Michele's book is not so much a how to, as it is a why to. Basic principles for a successful garden are discussed, but there are no rules and no specific crop information. Beyond the obvious reasons of growing your own good tasting healthy food and the exercise benefits, she delves in to the real science behind why getting your hands in the dirt and growing a vegetable garden is good for you physically and mentally.



The industrial revolution and strong cultural forces separated most people from the land and from nature itself. And most people quite happily never looked back. That has caused some real negative consequences for the human animal species only a nanosecond removed in biological and evolutionary time from its origin.

Dirt is good for you and there are scientific reasons why. Exercise is good for you and there are scientific reasons why. Sunshine and fresh air filled with plant's volatile chemicals are good for you and there are scientific reasons why. Gardening creates a "flow" experience by offering a challenge that doesn't overwhelm your skills. Fully occupied there is no room for worry. You are fully in the present. Happiness can be a result.

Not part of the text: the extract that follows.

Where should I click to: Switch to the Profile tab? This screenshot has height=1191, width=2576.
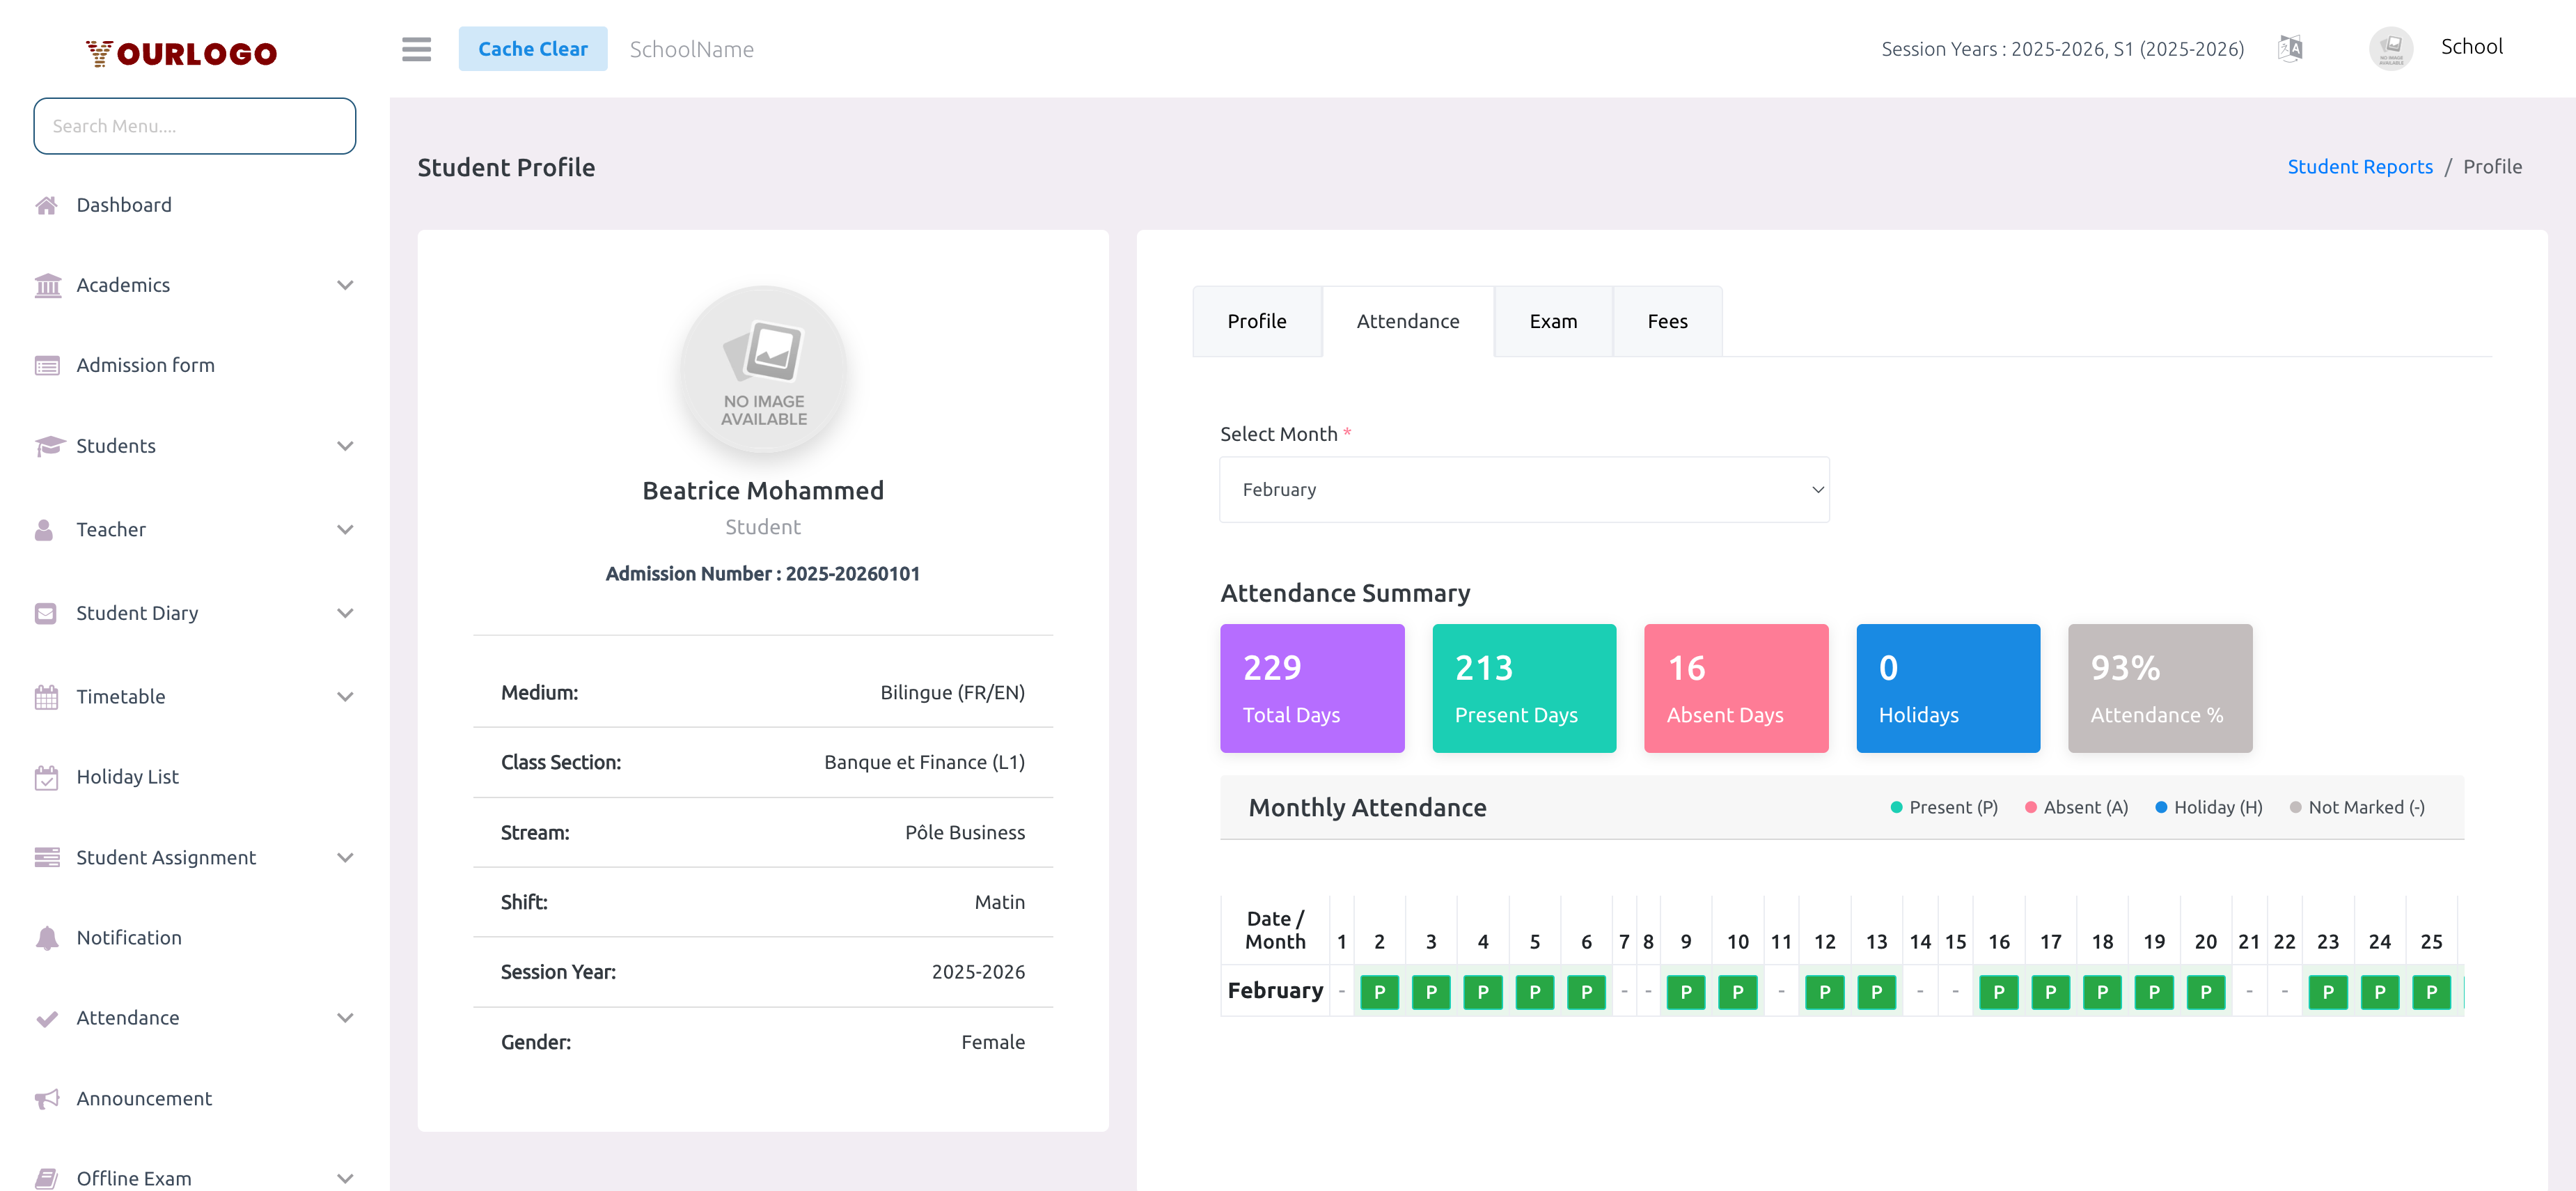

I don't have to fret over the hardpan a foot beneath my vegetable garden because I am building a fantastic soil on top. I bet time and biological activity from a diverse micro flora and fauna in a healthy soil will even begin to take care of that. There has been a huge improvement in how deep I can go in just three years.



This is the roadside vegetable garden after all. You can't glue a scenic byway to the side of a steep mountain without a certain amount of major earth moving. I am fortunate that the resident gardeners reclaimed what was a traffic pullout thirty years ago and started gardening this rare sunny spot in the forest. A much slower approach to reclaiming a damaged soil had a good head start.

Grow the Good Life is about pleasure. Michele makes a strong case that vegetable gardening should be easy, fun and rewarding when you do what works for you in your climate and your particular situation. This is not some URBAN HOMESTEADING® manifesto where your survival depends on it, though if the need should arise you will be one step ahead. It is about enhancing your life on multiple levels.

Buy the book. You will love it.



And while I anticipate and wait for the right time to plant this year's bountiful roadside vegetable garden, there are snowdrops to enjoy. A sunny sixty degree day actually had their little petals fully open. They look like bugs. Bugs are good for you and there are scientific reasons why.



And the truth is you can grow the good life even if you only grow ornamentals, but why not be able to enjoy fresh healthy food from your own yard when it is so easy?

6 comments:

Carol Michel said...

I'm reading Michele's book, too, and loving it. It makes me want to run out and garden right now, in February. It adds to the angst of the seemingly endless wait until spring.

Lola said...

I totally agree with you, Christopher. It is wonderful to get out in one's garden & get dirty. Total therapy.
I must get that book.

Anonymous said...

Your photo of the shovel in dirt made something viscerally move inside me, wanting to go right outside and dig! (except it's dark now). Our time is acomin'.

bev

Siria said...

Great post! A vegetable garden is something I have longed to try for a long time now. The closest I've gotten is growing herbs and a few veggies in pots (tomatoes and peppers). I need to just get out and try it.

Michele Owens said...

Thank you, Christopher. And of course, you are in the book as one of the "other gardeners" who rave about wood chips. You and Linda Chalker-Scott.

Christopher C. NC said...

Carol the book made me a bit antsy to plant too. At least I can tidy up the wildflower surround while I wait.

Lola it is so true that you can zone out when you are absorbed in gardening and forget about time and all your worries.

Bev it would be nice if I could have put a tomato in there. I will probably get to some more shrubberies first when the nurseries wake back up.

Siria I bet you could grow some nice stuff during the winter down there. The salad greens would do great then.

Thank you Michele. It's not every day that I get a sort of mention in great literature. It is nice that Linda Chalker-Scott, a real scientist, agrees with my years of observation.